• REQUIREMENT:
Search the data below for lines that include the word "page" and state how many there are, nothing else.

Saved data entries
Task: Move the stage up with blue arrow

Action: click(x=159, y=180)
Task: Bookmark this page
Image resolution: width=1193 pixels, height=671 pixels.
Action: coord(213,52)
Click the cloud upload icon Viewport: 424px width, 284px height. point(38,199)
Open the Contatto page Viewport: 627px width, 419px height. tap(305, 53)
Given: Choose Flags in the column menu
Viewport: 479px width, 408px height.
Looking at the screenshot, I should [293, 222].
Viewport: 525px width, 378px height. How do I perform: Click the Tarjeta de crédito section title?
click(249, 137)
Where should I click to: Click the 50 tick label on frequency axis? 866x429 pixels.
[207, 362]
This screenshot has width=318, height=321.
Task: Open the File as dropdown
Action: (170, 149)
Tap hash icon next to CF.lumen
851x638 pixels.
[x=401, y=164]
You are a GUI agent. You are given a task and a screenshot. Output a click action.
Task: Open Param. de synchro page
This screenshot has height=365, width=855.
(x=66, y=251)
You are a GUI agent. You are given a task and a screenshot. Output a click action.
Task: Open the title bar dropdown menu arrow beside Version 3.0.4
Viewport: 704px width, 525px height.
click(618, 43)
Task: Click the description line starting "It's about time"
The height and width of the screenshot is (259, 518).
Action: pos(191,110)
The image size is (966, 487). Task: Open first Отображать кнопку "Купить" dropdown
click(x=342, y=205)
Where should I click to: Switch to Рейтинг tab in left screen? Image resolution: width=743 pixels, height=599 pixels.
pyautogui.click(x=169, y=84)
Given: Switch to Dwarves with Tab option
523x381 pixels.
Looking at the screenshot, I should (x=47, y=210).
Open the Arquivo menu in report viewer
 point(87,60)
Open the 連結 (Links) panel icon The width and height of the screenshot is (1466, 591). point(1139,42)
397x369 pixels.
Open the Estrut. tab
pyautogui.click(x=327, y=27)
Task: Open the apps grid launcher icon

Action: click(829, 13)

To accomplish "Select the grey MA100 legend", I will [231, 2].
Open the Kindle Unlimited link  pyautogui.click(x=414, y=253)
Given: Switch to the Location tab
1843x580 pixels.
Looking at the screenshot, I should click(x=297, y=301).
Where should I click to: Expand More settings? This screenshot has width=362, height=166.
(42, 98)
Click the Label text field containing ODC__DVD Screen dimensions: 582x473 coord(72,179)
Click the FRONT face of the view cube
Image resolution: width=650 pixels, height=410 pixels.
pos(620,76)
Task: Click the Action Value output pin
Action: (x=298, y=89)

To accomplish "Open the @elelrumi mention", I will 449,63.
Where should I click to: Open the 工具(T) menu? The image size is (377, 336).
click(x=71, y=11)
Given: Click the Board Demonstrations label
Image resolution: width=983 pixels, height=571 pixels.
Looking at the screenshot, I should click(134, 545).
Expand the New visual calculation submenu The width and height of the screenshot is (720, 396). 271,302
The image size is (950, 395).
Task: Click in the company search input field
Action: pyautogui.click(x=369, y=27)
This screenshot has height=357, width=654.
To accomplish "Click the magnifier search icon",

• RESPONSE TO THIS TASK:
3